I just seen this same scam run in the Orlando Sentinel classifieds!!  2005 Commanche with Merc 250 for $5500.  The only difference is he says he will meet you with the boat anywhere within 500 miles!!  Thanks for the heads up on this and the reason I found this is because of the ole if its too good to be true reasoning!  So I did a search on google and this thread came up!!!  WTG Woodyites!!


----------



## 5HwnBoys (May 30, 2009)

*Boys I got sent two checks for the same deal*

I had a Honda generator fer sale and the offered ma one heck of a deal with their guy commin to it up after I cashed the check then send them the EXTRA CASH they sent for s/h. $800 extra.
So I obliged them by sending the checks back to the companies they were from and informing them of the transaction. Can ya believe the moron who sent the check was stupid enough to keep contacting me asking if I had sent the payment for S/H to him. I told him the Companies IA and their friends would be more then  happy to speak to him and arrange S/H for him



Be extra careful of these *MORONS*​


----------



## AU Bassman (May 31, 2009)

LanierSpots said:


> But, you have to admit.  If you thought you were going to get a Ranger Comanche 2006 bass boat with a 225 mercury for $5600.00, you were kinda asking for it.  LOL.

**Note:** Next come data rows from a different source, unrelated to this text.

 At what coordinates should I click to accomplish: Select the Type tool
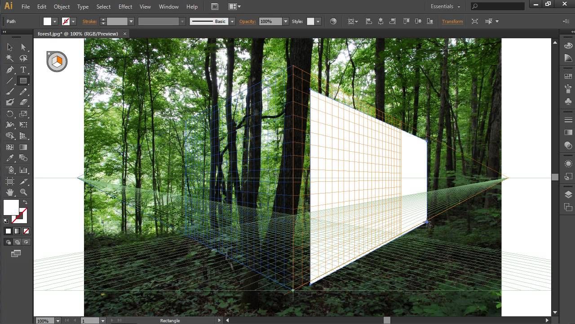click(23, 69)
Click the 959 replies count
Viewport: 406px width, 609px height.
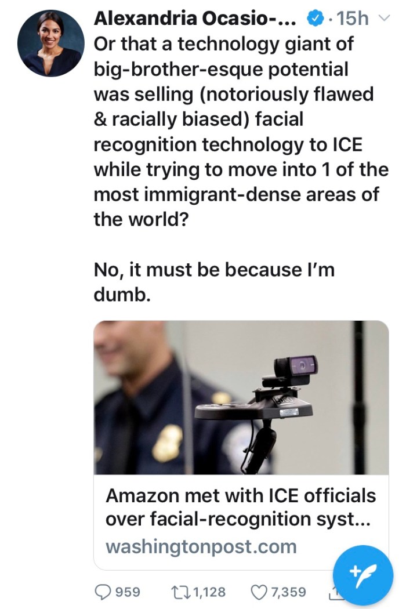[x=128, y=592]
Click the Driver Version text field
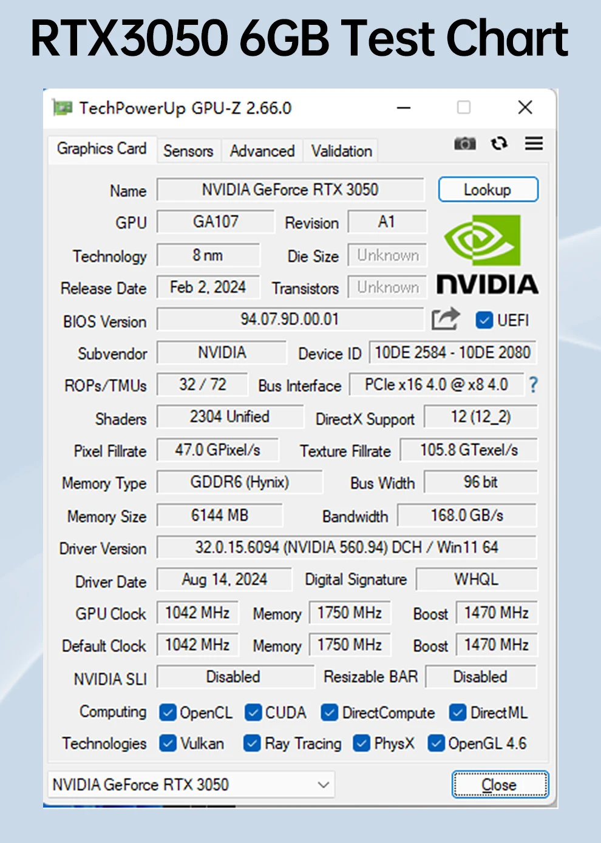 [346, 548]
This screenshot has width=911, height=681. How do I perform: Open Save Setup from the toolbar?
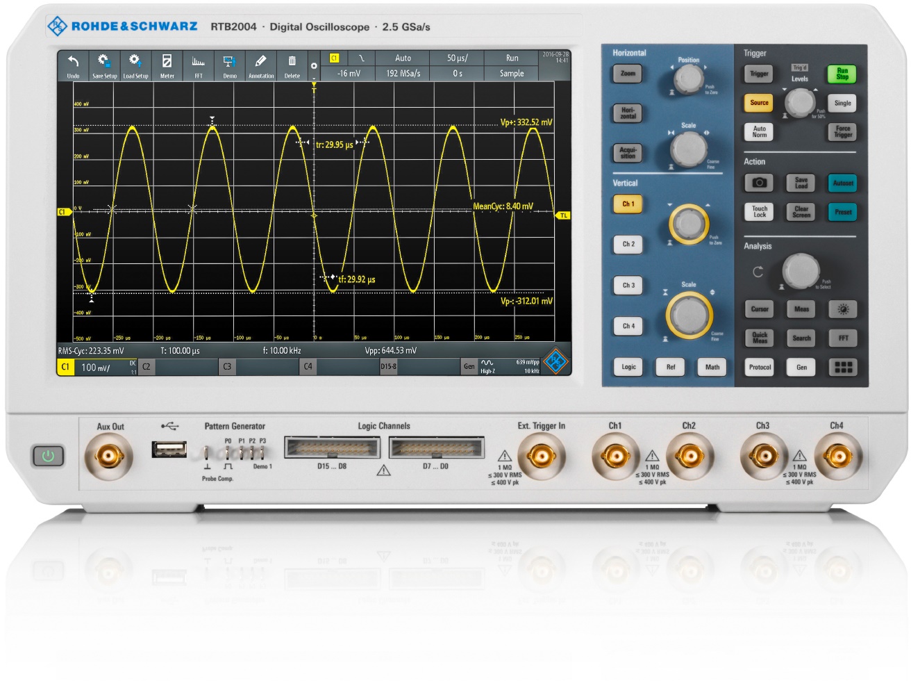pos(104,65)
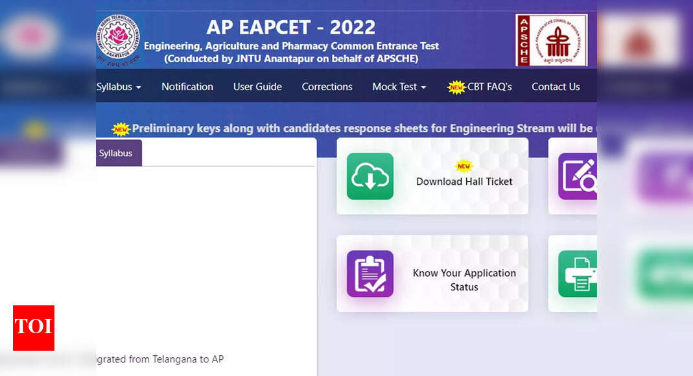Click the AP EAPCET 2022 header title
693x376 pixels.
(291, 27)
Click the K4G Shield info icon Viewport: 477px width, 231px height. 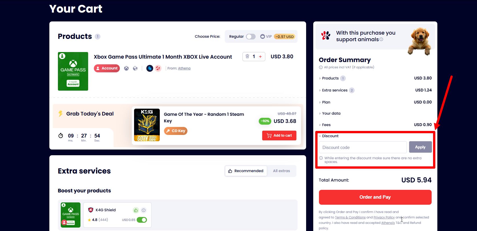(144, 210)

 If it seems to good to be true, it usually is.


----------



## Cypress94 (May 31, 2009)

jettman96 said:


> I had the same thing happen with a 4-wheeler.  Posted and got an email from someone wanting to send me a check to ship the f4-wheeler overseas and I could keep the rest.  I didn't fall for it, but, they will send you a check but, because of the international check cashing laws, you don't find out that the check has bounced until you've shipped the product.
> 
> So, keep an eye out for that one too.



That's ironic, I had almost the same thing happen to me for an item I put up for sale on craigslist, but the guy said he'd send me a little more money than I was asking for to take the ad down and to hold it and he was from Alaska!  Said he'd have a moving company come and pick it up, but was insistent that I take a check.  I told him no, money order, cash, or paypal, and never heard back from him.


----------



## Eddie Munster (May 31, 2009)

I've sold numerous items on Ebay over the years and in the past couple years I've included the statement 'If you have zero or negative feedback, don't bother bidding as your bid will be deleted.' Zero feedback is a good indicator of a possible scammer and I'm not willing to chance it. 

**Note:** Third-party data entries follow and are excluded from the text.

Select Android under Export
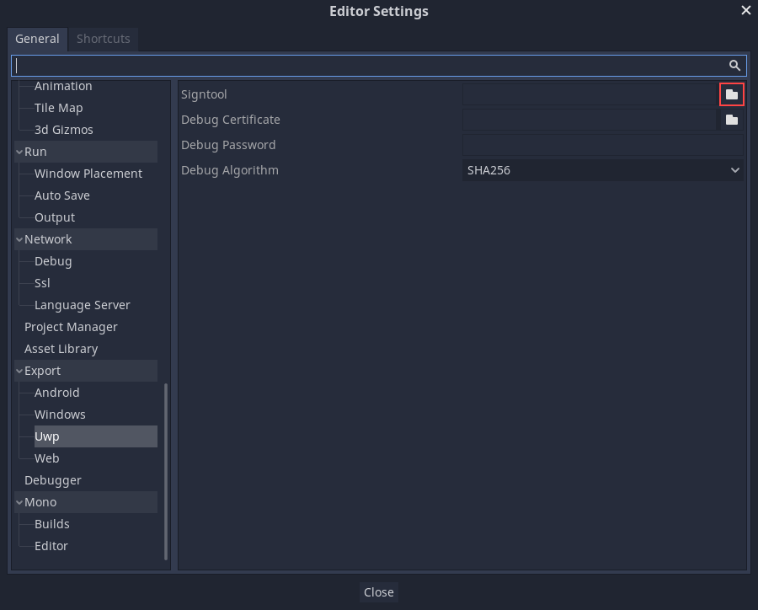Image resolution: width=758 pixels, height=610 pixels. (x=56, y=392)
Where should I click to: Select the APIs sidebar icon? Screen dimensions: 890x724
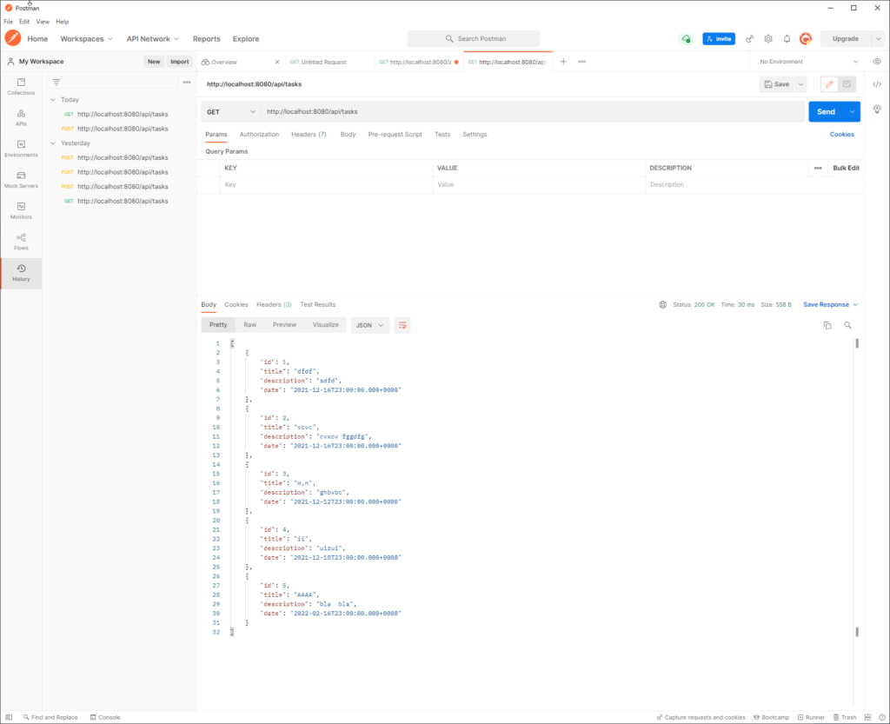(20, 117)
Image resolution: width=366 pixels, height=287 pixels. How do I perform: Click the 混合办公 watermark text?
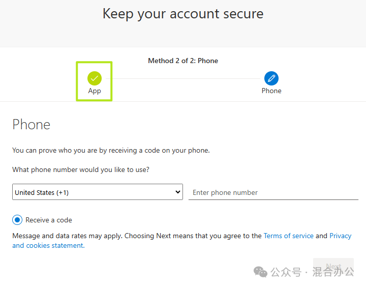coord(333,272)
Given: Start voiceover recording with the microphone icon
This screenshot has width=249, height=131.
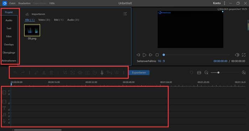Looking at the screenshot, I should tap(102, 73).
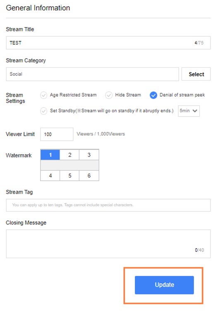Select watermark position 5
The image size is (218, 313).
tap(69, 175)
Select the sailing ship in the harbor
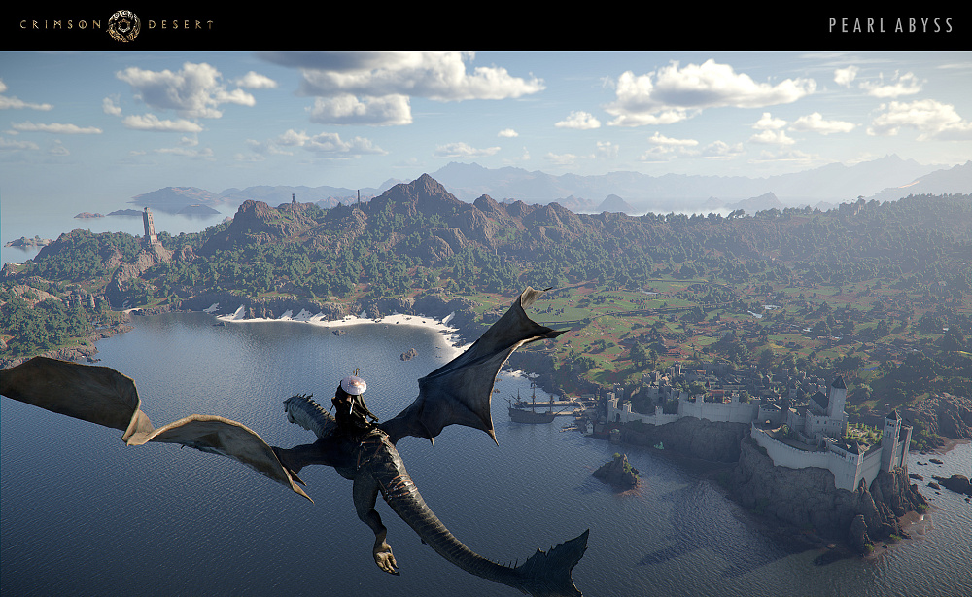Image resolution: width=972 pixels, height=597 pixels. pos(533,412)
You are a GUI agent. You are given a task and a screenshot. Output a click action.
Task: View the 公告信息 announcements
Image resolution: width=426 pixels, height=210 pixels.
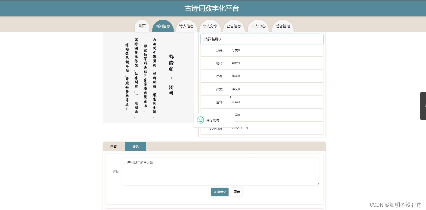click(x=234, y=26)
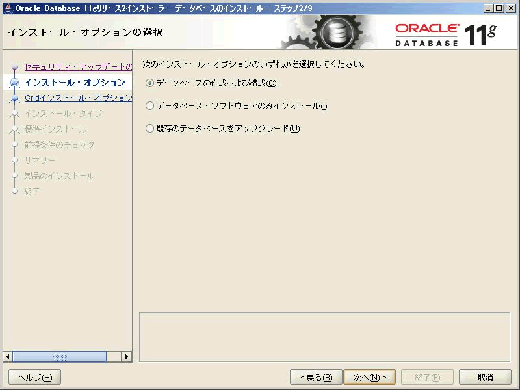Click the sidebar scroll left arrow
520x390 pixels.
click(x=8, y=357)
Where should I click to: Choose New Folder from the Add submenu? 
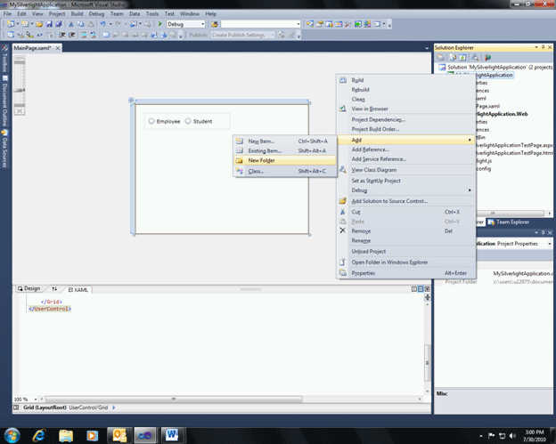tap(262, 160)
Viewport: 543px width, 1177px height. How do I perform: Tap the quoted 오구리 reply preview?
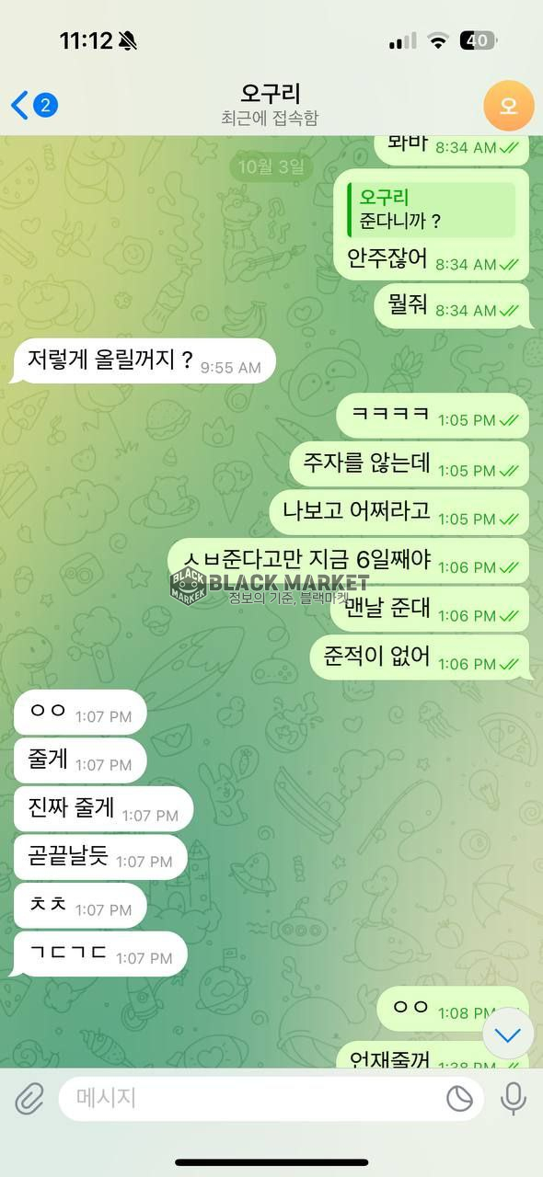430,210

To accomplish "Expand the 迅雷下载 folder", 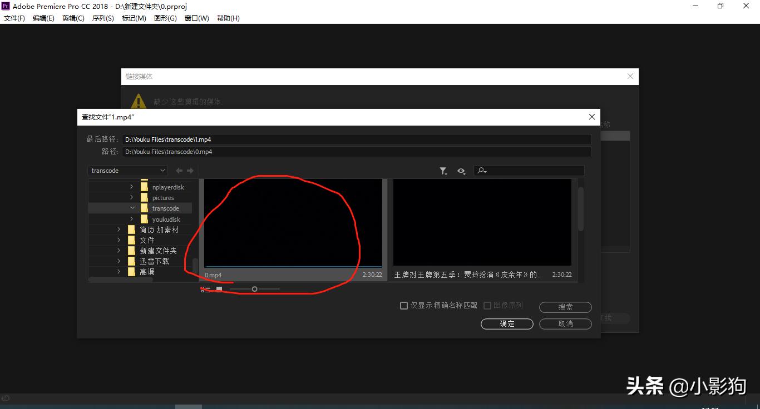I will pos(119,261).
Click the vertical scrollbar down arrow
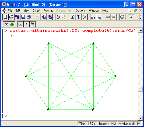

Also I will only accept certified checks (and Paypal) but the item doesn't ship til the check clears.


----------



## bilgerat (May 31, 2009)

Eddie Munster said:


> I've sold numerous items on Ebay over the years and in the past couple years I've included the statement 'If you have zero or negative feedback, don't bother bidding as your bid will be deleted.' Zero feedback is a good indicator of a possible scammer and I'm not willing to chance it.
> 
> Also I will only accept certified checks (and Paypal) but the item doesn't ship til the check clears.



Dont take a check of any kind!!!!!
a used boat dealer here on Lanier took a 10,000 certified check for a boat, it cleared the bank and he Met the guy and  delivired the boat to a slip in the marina , a week later the bank called and told him the check was not real and it was rejected by the issuing bank out of Canada, he went to the marina and the boat was gone along with the 10k!!


----------



## Twenty five ought six (May 31, 2009)

> a used boat dealer here on Lanier took a 10,000 certified check for a boat,



Then the boat dealer was an idiot, who must not have had access to a telephone.


----------



## Eddie Munster (May 31, 2009)

bilgerat said:


> Dont take a check of any kind!!!!!




I've heard that before. Noted.

I don't sell/buy anything over $100.00 on Ebay. If I DO get scammed, it won't be for much.


----------



## lunatickfringe (May 31, 2009)

<i>She said she got the boat in a divorce ...</i><P>That should tell you it's a sham.


----------



## Eddie Munster (May 31, 2009)

lunatickfringe said:


> <i>She said she got the boat in a divorce ...</i><P>That should tell you it's a sham.



Not really. Depends on the woman and what the reason for divorce is. He11 hath no fury and all......... 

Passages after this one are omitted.